Begin at the line that has "Viewport: 1568px width, 629px", stop after the line that has "[x=431, y=10]", and reproduce these lines in full, offsetting every coordinate in the answers by 121.
Start of Dataset extract
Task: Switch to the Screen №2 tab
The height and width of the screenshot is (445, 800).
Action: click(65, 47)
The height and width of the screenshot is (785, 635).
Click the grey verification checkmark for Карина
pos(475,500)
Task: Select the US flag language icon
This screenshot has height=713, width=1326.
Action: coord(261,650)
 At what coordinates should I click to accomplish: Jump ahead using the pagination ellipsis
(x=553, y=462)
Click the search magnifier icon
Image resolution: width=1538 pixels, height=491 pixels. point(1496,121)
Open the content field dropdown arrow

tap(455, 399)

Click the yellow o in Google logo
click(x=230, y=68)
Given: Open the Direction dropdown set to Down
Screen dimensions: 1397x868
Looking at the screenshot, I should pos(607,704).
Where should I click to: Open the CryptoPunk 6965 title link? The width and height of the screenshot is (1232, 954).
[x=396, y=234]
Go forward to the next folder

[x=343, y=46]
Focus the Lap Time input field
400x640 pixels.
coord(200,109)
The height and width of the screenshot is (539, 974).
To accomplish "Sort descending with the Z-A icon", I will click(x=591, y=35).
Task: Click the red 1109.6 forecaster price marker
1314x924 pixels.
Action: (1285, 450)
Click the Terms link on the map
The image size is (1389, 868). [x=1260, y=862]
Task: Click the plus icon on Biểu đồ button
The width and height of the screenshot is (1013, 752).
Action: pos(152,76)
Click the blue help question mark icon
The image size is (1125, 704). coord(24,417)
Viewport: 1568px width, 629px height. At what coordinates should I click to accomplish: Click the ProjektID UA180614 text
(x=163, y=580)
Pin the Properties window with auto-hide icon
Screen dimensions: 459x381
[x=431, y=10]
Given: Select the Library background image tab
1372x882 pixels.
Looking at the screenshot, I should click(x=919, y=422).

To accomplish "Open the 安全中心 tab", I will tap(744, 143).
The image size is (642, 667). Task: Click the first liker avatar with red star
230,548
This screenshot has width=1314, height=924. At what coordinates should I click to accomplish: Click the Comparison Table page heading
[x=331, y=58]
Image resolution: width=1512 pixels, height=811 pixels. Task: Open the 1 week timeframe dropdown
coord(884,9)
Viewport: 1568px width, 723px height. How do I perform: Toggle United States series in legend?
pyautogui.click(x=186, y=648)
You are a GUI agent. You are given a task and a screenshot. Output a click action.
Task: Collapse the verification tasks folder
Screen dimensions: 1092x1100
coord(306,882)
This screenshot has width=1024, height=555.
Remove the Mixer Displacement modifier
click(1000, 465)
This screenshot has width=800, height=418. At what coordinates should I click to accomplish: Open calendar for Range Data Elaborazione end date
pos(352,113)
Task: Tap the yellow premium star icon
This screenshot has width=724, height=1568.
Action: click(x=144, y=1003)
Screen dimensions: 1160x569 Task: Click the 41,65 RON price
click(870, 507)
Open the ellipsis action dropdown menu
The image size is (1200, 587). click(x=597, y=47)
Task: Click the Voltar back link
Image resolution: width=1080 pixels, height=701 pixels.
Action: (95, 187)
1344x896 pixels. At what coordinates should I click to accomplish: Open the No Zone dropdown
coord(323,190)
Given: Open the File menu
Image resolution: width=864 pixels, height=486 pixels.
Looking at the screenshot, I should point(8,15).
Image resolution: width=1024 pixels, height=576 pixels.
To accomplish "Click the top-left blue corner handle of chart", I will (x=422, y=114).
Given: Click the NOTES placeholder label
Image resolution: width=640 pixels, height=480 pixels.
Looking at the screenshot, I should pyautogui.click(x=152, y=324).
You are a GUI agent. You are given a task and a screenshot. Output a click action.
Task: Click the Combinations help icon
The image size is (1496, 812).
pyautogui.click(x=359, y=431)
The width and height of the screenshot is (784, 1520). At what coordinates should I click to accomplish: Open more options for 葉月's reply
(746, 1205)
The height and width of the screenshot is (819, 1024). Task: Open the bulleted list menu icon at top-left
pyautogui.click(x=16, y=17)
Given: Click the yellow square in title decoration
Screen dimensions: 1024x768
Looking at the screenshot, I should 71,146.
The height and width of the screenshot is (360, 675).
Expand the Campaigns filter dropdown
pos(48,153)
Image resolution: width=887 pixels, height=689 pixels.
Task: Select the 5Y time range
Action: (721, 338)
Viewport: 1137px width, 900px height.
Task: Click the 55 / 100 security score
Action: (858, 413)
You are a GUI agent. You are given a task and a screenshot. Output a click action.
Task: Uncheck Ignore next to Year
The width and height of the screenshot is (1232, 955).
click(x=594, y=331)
End of Dataset extract
**Result:**
Viewport: 1568px width, 629px height. At what coordinates should I click to accomplish: Click the ProjektID UA180614 text
(x=284, y=701)
Pin the Properties window with auto-hide icon
Screen dimensions: 459x381
[x=552, y=131]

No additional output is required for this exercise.